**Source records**
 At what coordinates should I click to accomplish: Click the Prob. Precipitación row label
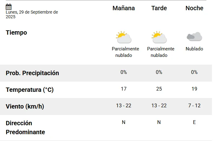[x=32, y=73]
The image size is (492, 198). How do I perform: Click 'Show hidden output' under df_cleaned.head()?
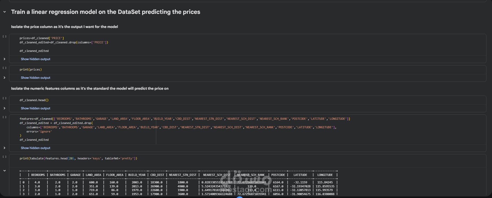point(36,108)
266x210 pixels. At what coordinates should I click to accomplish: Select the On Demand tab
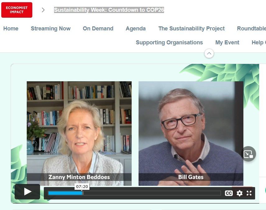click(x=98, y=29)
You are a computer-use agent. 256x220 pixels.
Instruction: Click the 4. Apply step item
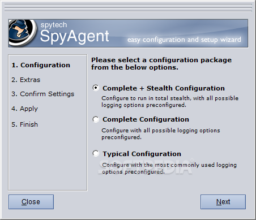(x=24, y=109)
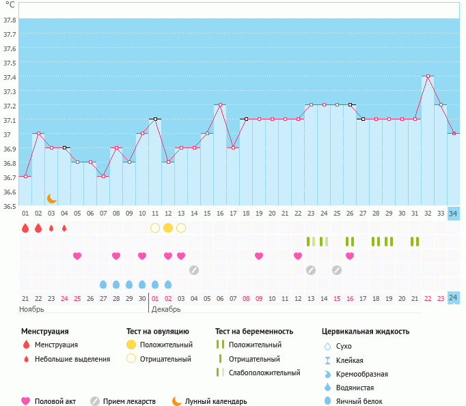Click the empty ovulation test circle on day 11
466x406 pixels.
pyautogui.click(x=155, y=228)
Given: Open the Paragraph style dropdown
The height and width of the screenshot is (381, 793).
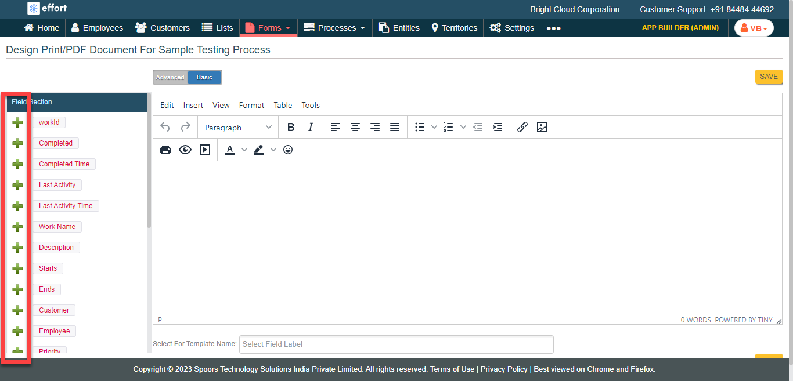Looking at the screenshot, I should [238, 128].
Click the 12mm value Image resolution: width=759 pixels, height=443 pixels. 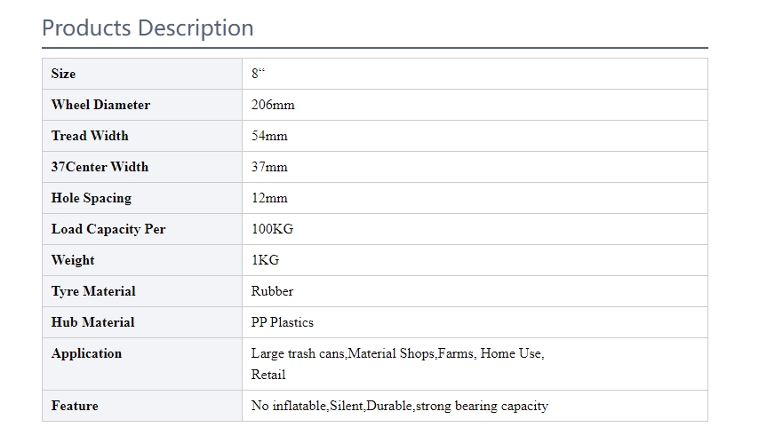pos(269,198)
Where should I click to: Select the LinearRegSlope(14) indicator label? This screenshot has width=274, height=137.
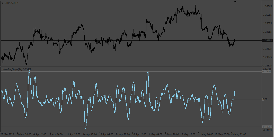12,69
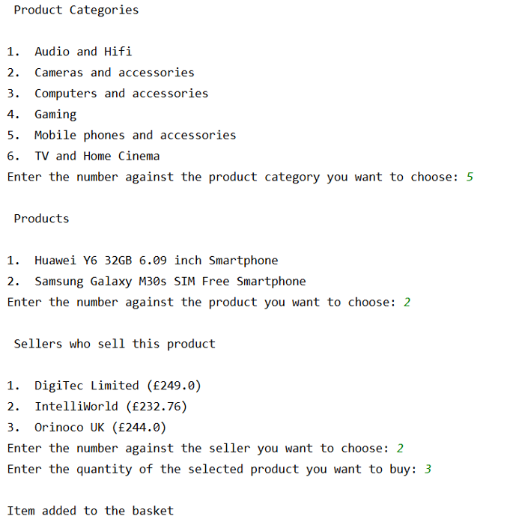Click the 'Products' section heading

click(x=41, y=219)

**Action item**
Return the stretch of data that begins with the line showing "266x210 pixels. At" and goes on through the line showing "You are a computer-use agent. 256x220 pixels.", exactly, with pictures removed.

**Output of the task**
266x210 pixels. At what coordinates should I click to accomplish: Select the On Demand tab
click(x=98, y=29)
You are a computer-use agent. 256x220 pixels.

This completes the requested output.